Supplied data:

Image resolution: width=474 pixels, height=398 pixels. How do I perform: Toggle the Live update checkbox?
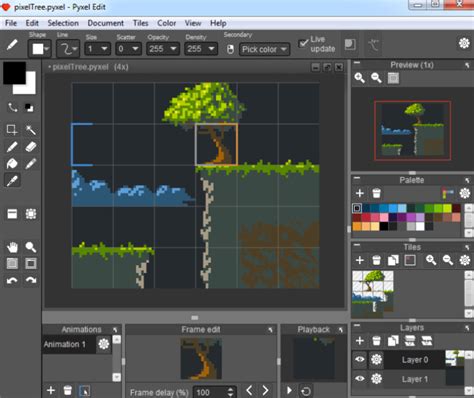[303, 43]
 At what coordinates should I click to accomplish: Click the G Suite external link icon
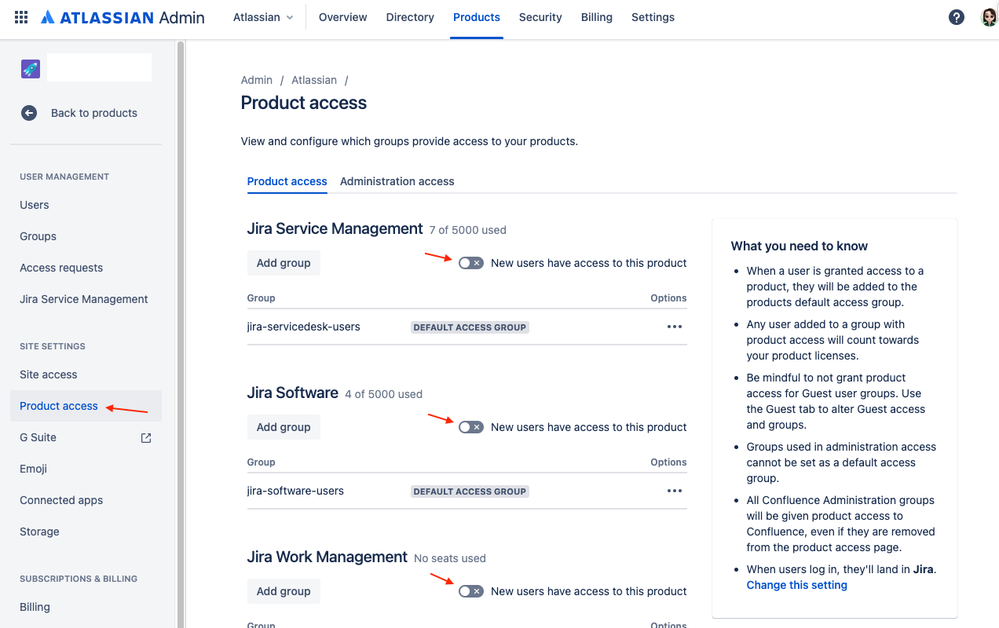(146, 437)

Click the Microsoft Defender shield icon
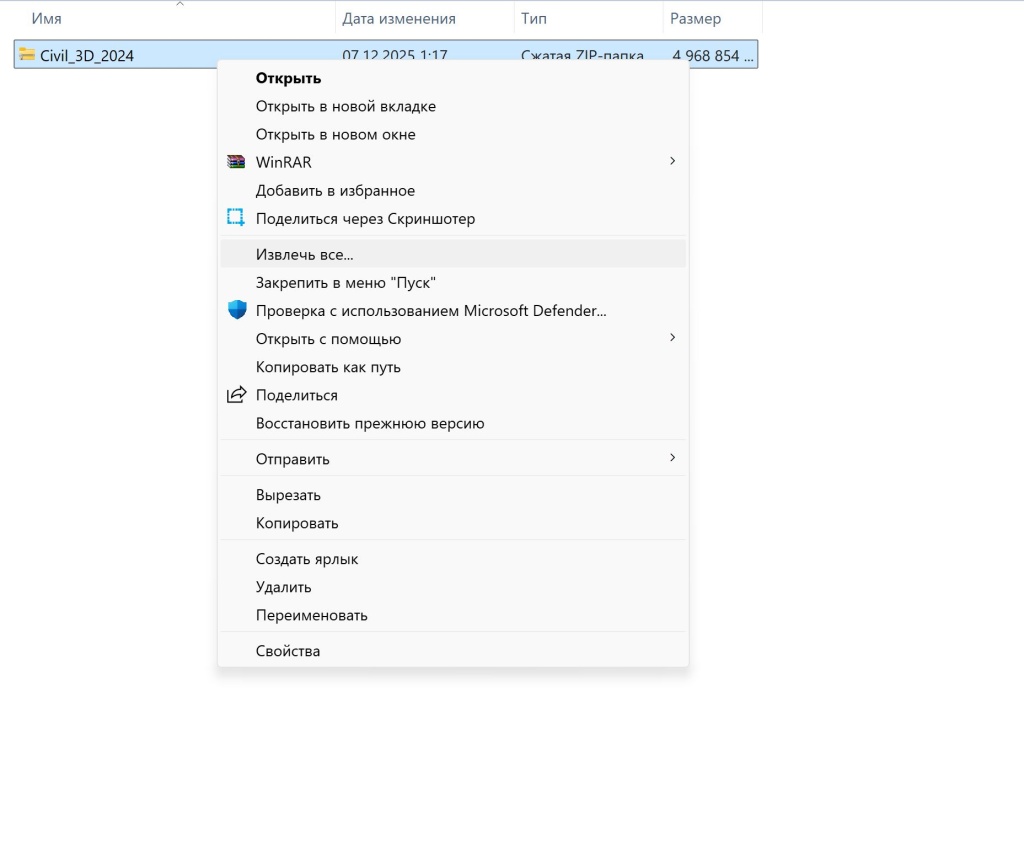coord(236,310)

What you have to do:
Rewrite the lines above with "icon" changed to "button" wherever it occurs, and leave everything else untouched. Omit the pictures from your version.

Written solution:
Image resolution: width=474 pixels, height=398 pixels. How do I perform: Toggle the Live update checkbox?
[303, 43]
 At what coordinates should I click to accomplish: Click the G Suite external link button
(146, 437)

Click the Microsoft Defender shield button
coord(236,310)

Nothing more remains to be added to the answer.